Artists help us see the surprising beauty that breaks into our daily lives by celebrating that which might otherwise pass by unnoticed. Artists are in a unique position to leave an intimate record of human life, as they give us the opportunity to see not only through their eyes but also through their thoughts and emotions. One could say that the greater the art, the more clearly we experience this communion of souls. Artists remind us that despite the pain and ugliness in the world, something deeper exists - a beauty that peeks through the drudgery of life, whispering that there is more just beneath the surface. We see a landscape filled with longing and loss or a figure filled with love and empathy. These images enable us to long and love with the creators.

Nature shows us one kind of beauty, such as the way the light falls through the tree canopy, speckling the forest floor where I now sit and write. Occasionally, an unusually insightful individual is able to capture this kind of beauty in art. This is why Mozart's Requiem Mass still moves people to tears in packed orchestra halls or why people are willing to wait in line for hours to see an exhibition of works by Vermeer. Despite all appearances and talk to the contrary, we crave art that captures truth and remains powerfully and beautifully relevant long past the time of its creation. This sort of art is not just pretty or made up of the hollow aesthetic beauty that changes with the eye of the beholder. It is not sentimental, for sentiment is fleeting. The sort of art that lives eternally is that which captures astonishing, spine-chilling, breathtaking beauty that heightens our senses and floods us with transforming thought and emotion. In this work, we hear a whisper from another world saying, "It's all real." The ache to last means you were meant to last; the longing for beauty calls to you because beauty marks a reality that actually exists.

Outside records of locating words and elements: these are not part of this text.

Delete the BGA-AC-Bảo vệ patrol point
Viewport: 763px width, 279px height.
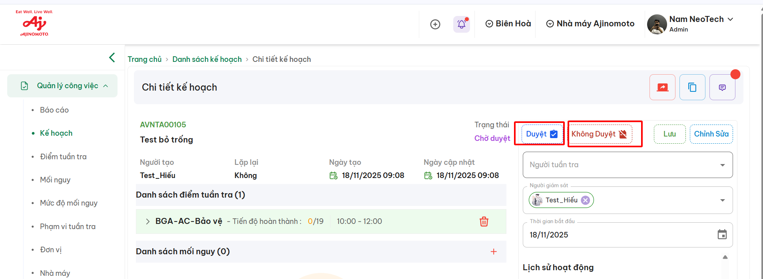click(484, 222)
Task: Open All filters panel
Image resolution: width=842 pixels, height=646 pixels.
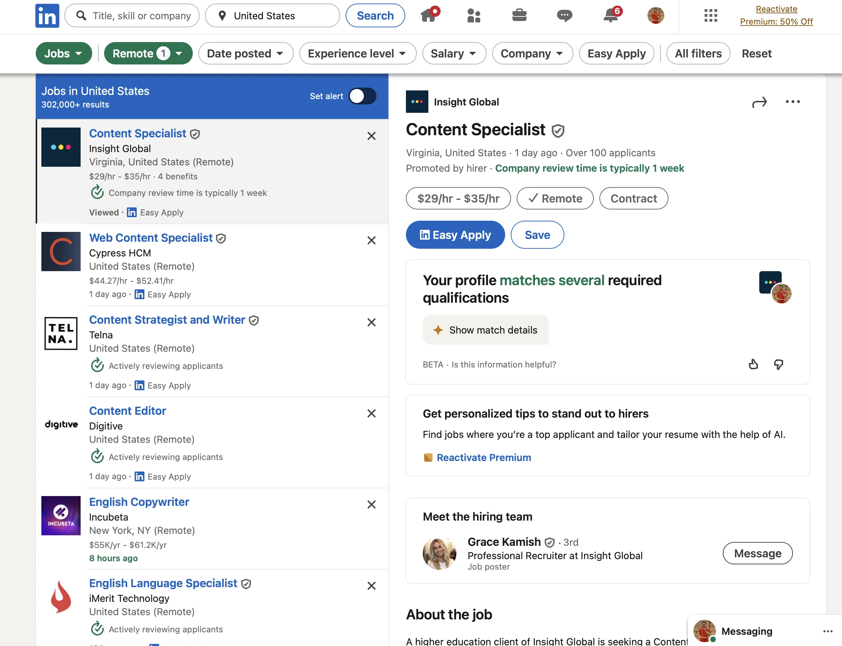Action: [698, 53]
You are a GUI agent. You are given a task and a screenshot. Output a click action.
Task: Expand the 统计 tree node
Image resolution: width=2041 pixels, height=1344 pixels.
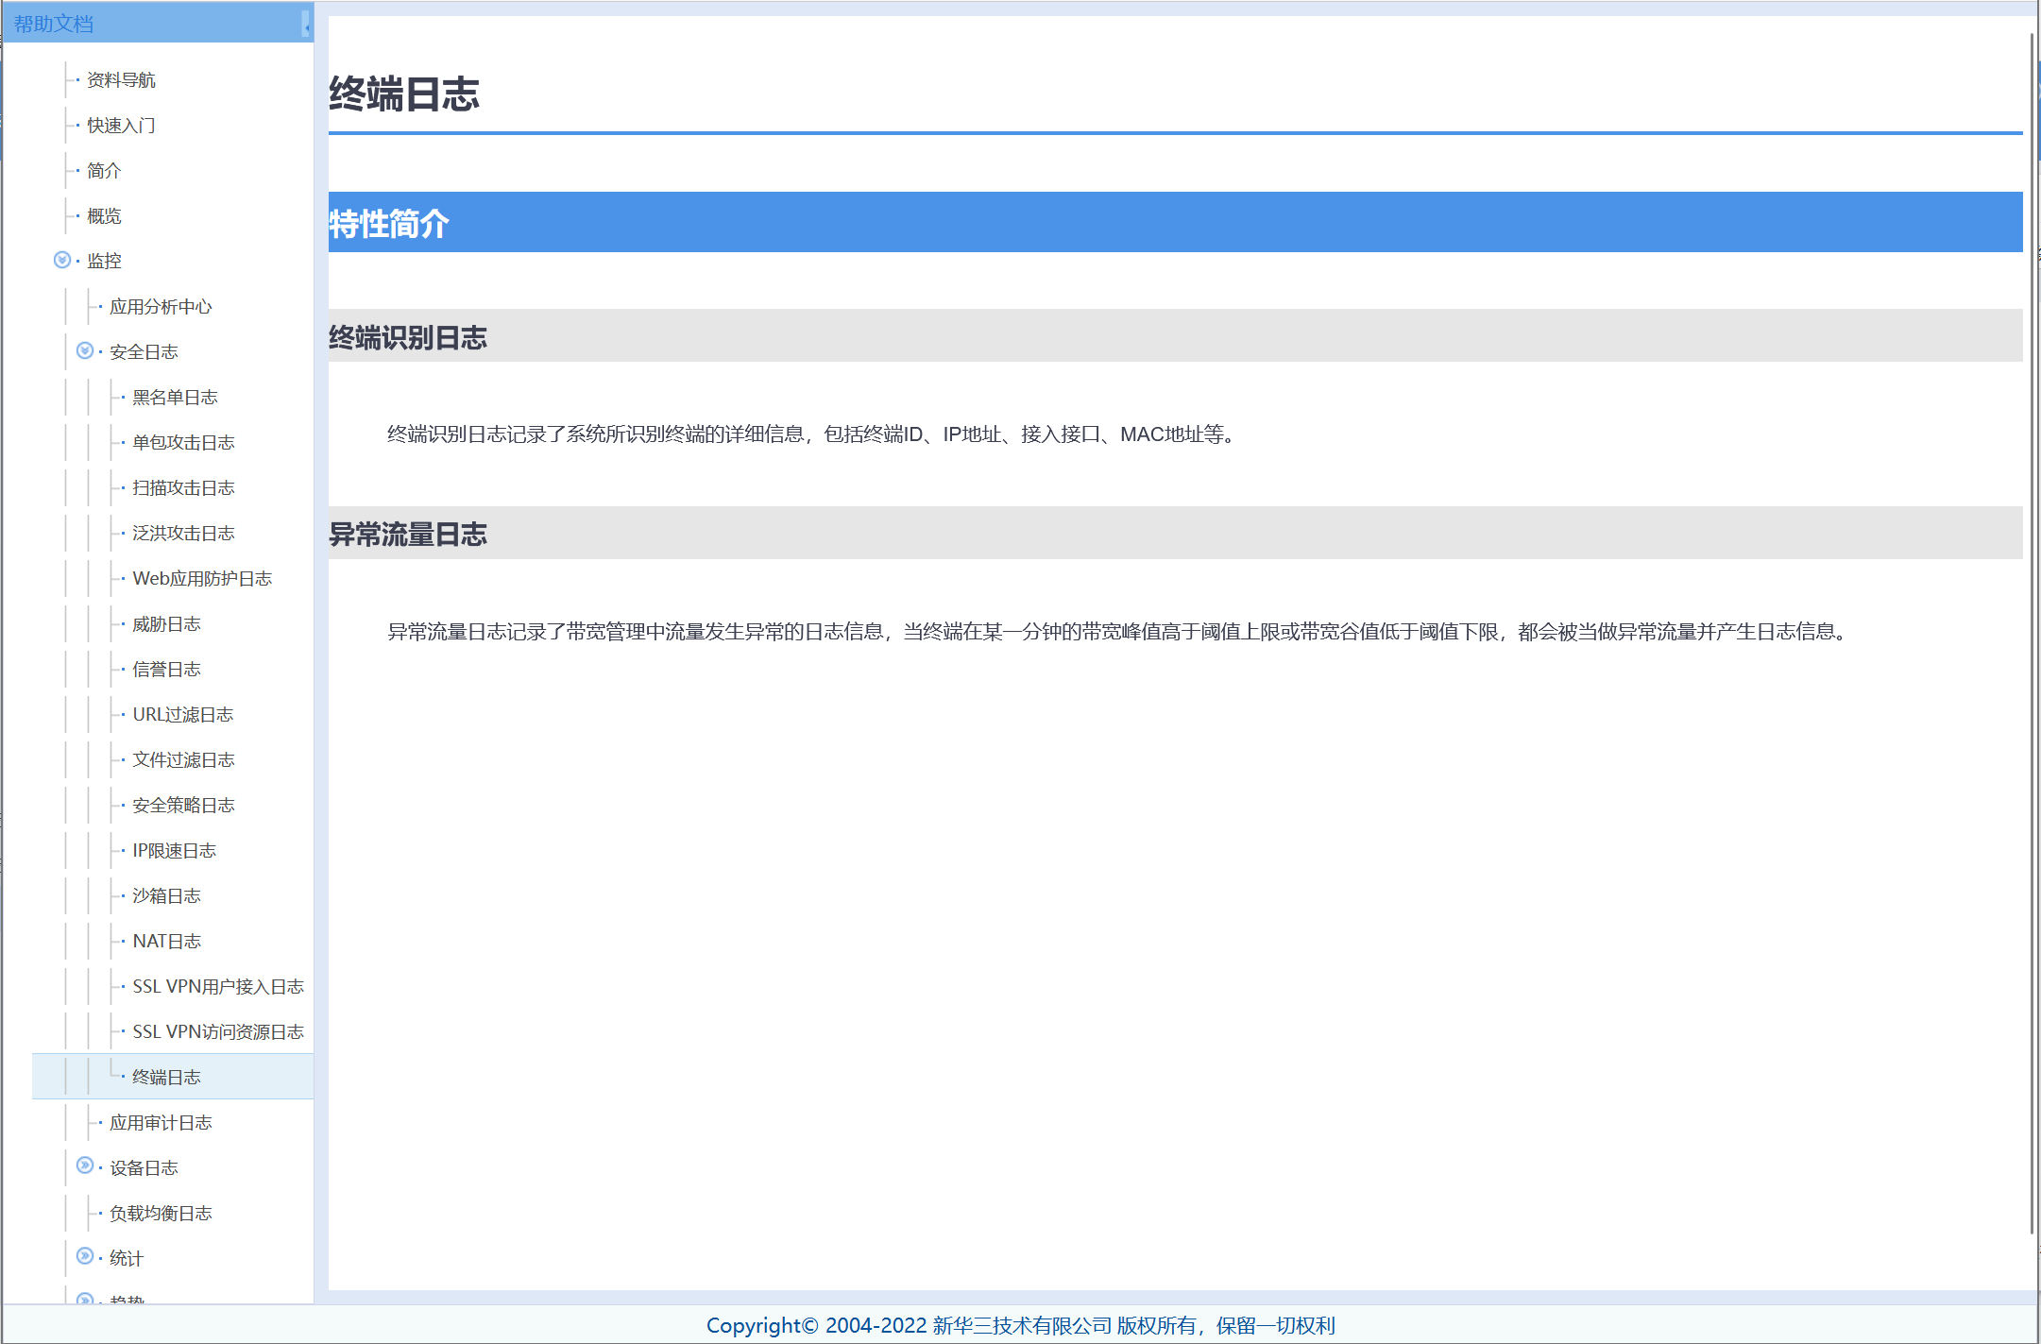tap(85, 1257)
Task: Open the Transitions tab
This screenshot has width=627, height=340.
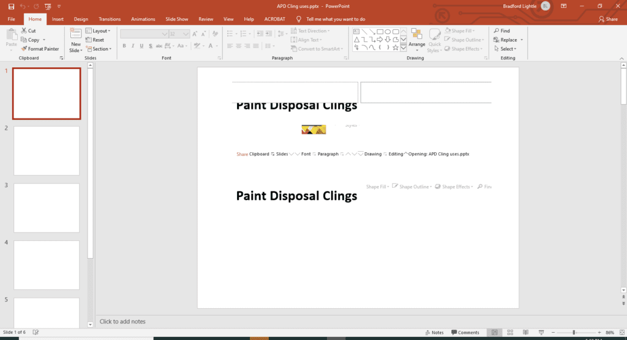Action: click(110, 19)
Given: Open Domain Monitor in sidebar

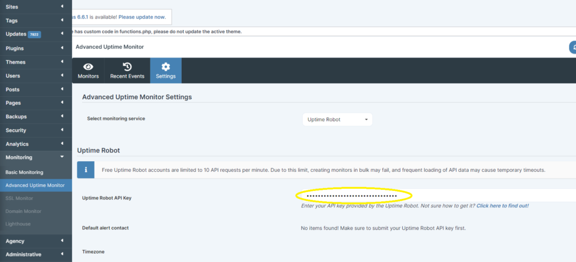Looking at the screenshot, I should (x=23, y=211).
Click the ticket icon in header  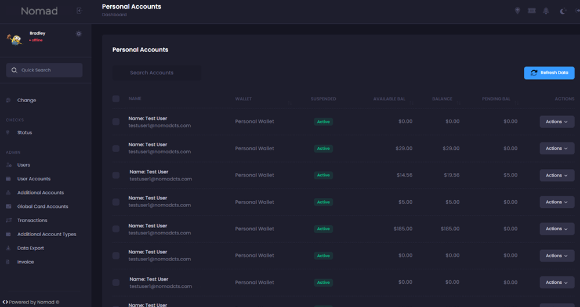click(532, 11)
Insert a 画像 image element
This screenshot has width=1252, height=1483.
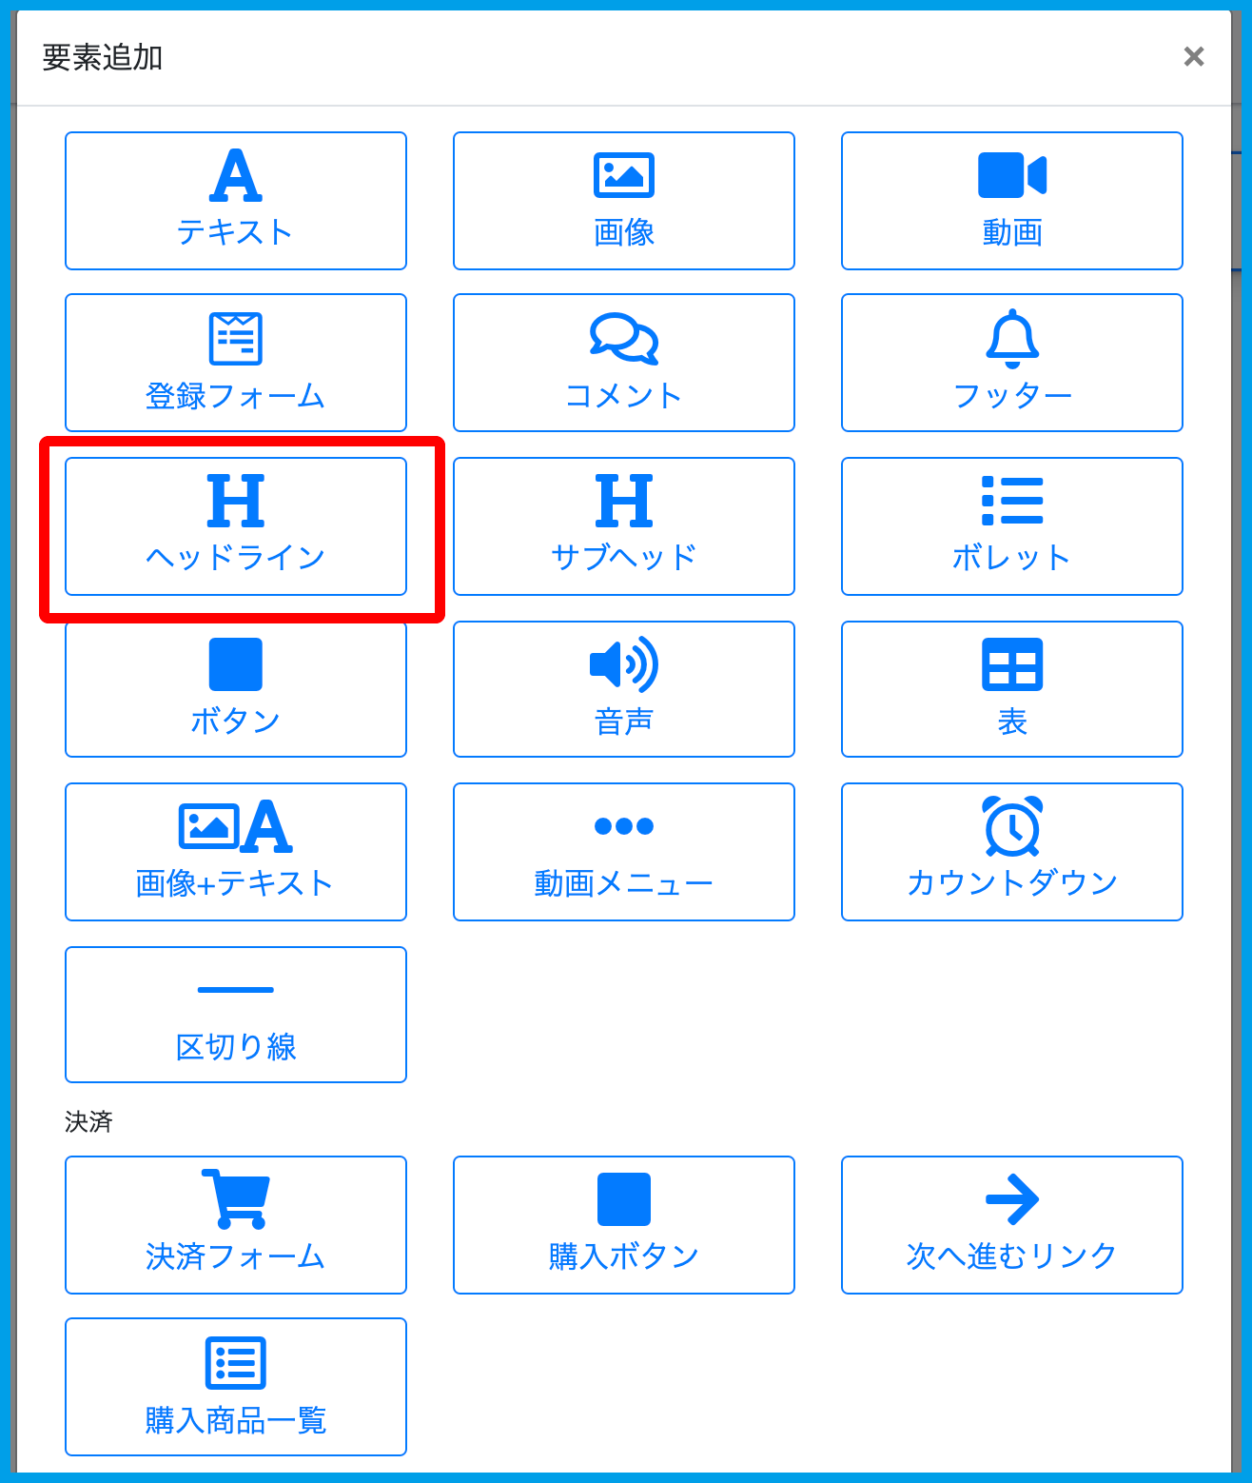(x=623, y=201)
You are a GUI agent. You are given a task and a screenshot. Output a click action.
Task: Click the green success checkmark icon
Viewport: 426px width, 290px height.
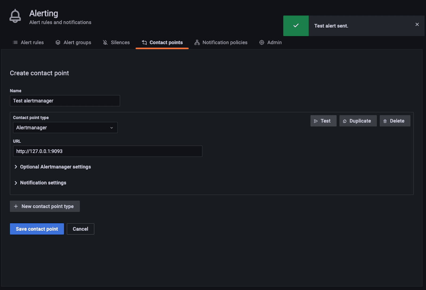(x=296, y=26)
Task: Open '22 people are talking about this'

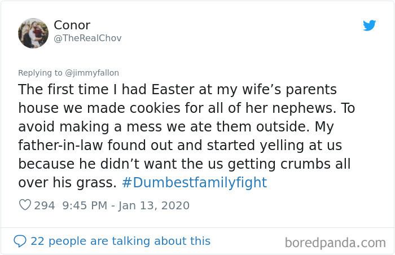Action: pos(120,241)
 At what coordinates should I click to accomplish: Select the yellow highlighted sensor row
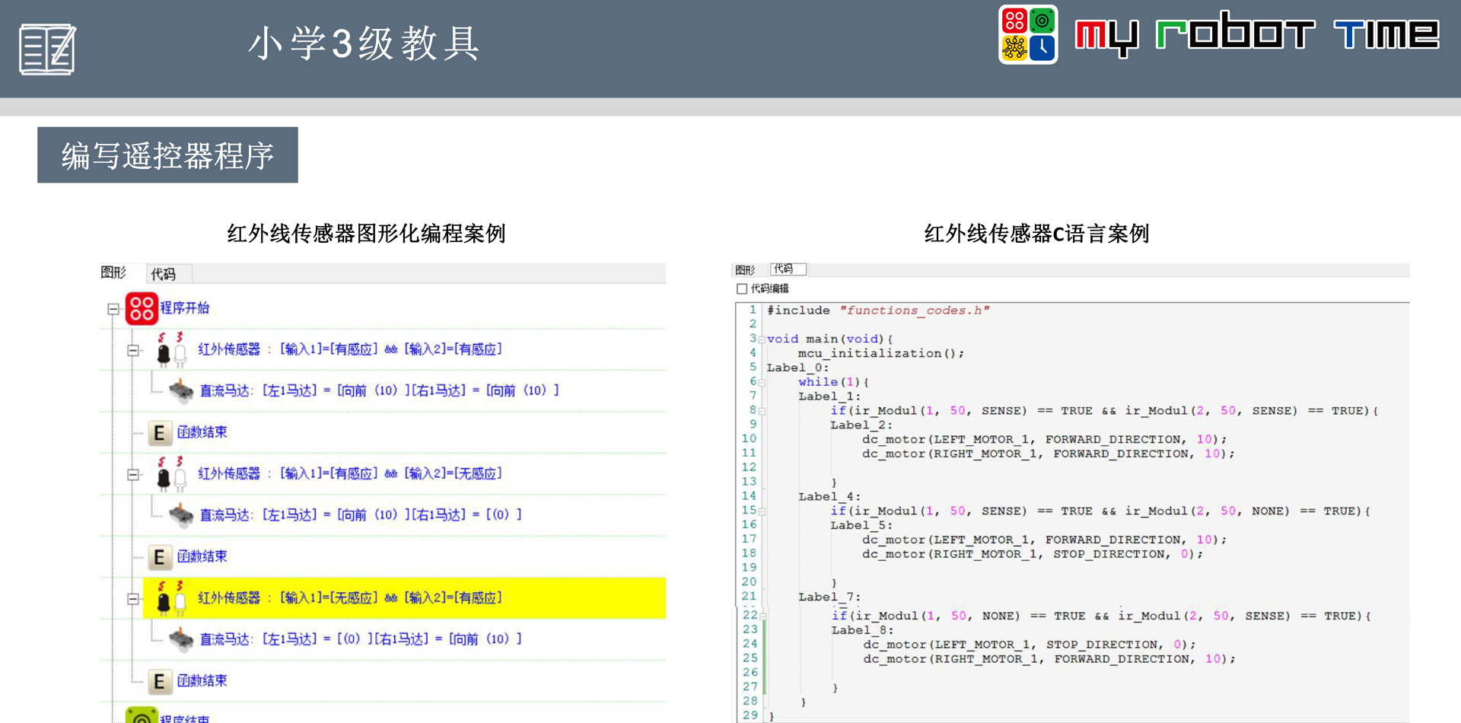(x=403, y=598)
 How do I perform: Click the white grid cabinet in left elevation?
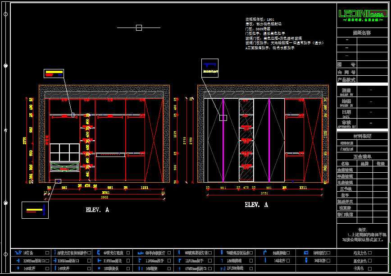64,152
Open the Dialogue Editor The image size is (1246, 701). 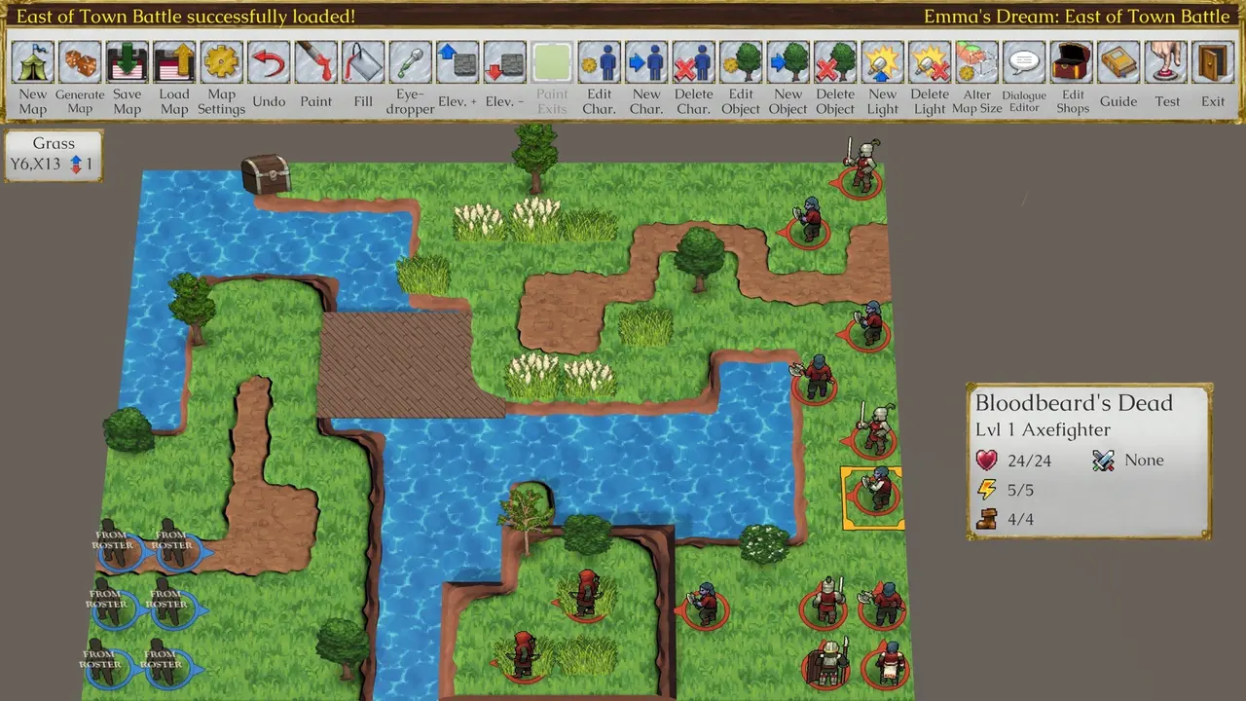tap(1024, 62)
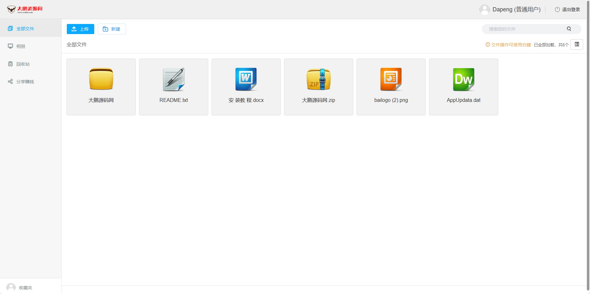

The contemporary artists in this book lived parallel to the rages of modern and postmodern art; they saw the same grimy buses pass by, the same soggy newspapers and cigarette butts in the gutter, the same horrors on the news, but they saw in these things an alternate reality of meaning - one that they communicate in their work. The topics they choose to express are not always comfortable to look at, but, through the artist's vision, they are infused with pity, compassion, and insight that express a kind of beauty that transcends even the thorniest subject matter. The art portrayed in this book shows the courageous path followed by visionaries who are strangers in their own times, looking ahead to a land not yet found to capture a hope that, through beauty, can fight its way back into our world.

From Classical Painting Atelier: a contemporary guide to traditional studio practice, by Juliette Aristides. published by Watson-Guptill, New York, 2008

Her page at the Art Renewal Center, her website, and that of the Artistides Atelier in the Gage Academy of Fine Art in Seattle.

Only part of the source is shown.